The Big Bing/Google Controversy

Is Microsoft resorting to copying Google? If you ask Google, Yes! Google first suspected foul play in May 2010 and by October of that year they went into sleuth mode and set up a sting operation to catch Bing, whose search results continued to closely mirror Google's.

Harry Shum, corporate vice president of Bing development stated that Bing was/is not copying Google search results but rather monitoring what people are searching for through a clickstream, or rather a sufstream.

This didn't quite explain the evidence derived from Google's sting operation. Google injected bogus results into its search engine i.e. fake queries and fake results that no user would generate. On December 20, 2010, test engineers ran the fixed queries with the Bing tool bar and on IE8 with Suggested Sites. Lo and behold, some of the bogus results began appearing on Bing.

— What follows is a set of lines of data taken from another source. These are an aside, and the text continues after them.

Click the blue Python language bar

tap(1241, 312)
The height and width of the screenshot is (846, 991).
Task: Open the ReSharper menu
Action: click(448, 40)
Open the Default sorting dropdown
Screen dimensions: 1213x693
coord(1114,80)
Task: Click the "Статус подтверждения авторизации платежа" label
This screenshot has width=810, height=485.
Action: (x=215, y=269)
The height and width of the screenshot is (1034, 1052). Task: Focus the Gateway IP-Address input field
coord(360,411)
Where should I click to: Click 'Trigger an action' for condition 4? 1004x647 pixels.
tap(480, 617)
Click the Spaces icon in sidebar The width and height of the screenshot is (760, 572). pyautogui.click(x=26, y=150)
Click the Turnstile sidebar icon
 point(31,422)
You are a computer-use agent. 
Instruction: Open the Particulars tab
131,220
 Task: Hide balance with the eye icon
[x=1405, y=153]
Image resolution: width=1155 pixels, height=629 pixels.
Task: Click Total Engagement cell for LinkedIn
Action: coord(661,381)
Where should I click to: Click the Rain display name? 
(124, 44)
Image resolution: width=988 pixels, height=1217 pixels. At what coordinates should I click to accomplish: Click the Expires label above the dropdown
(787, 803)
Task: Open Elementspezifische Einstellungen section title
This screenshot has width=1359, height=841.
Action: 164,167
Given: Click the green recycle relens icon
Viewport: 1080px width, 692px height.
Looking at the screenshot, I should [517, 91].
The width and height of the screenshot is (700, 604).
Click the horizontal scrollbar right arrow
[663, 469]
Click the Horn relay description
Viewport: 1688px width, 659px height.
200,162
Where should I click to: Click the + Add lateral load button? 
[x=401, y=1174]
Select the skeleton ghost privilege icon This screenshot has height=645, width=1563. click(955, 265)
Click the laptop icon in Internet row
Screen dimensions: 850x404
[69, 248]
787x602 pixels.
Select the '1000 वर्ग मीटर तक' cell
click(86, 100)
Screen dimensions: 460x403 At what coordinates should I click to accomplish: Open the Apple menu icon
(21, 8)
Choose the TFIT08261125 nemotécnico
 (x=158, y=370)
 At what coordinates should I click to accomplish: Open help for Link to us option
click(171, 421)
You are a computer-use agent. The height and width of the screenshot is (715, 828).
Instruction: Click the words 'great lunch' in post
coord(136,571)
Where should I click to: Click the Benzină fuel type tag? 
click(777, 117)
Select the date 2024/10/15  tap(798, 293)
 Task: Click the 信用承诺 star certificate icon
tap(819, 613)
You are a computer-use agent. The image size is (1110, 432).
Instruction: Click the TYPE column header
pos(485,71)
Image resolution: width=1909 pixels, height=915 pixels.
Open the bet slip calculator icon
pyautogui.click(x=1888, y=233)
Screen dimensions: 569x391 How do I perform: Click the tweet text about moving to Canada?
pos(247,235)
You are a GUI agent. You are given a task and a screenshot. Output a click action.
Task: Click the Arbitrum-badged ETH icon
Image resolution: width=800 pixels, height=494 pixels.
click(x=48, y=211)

The fact that Bing can monitor searches from ppeople who are using the Bing Toolbar or using Internet Explorer 8 with the Suggested Sites feature turned on seems fair game to Microsoft who noted that Bing isn't just monitoring Google but rather what people do as they travel across the Web.

So why is Google up in arms? Well, where do the majority of all searchers go? Google. And by monitoring search behavior, Bing can tell if the user went to Google to conduct a search, examine the URL string and even determine the exact phrase that was search for. But on the flip side, Bing can also monitor user behavior on their own search engine and examine how people click on its own search results. Bing further goes on to note that in October, around the time Google became suspicious, they rolled out a new ranking algorithm along with an experimental system, called "Aether," that allowed Bing to test changes in their ranking methodology.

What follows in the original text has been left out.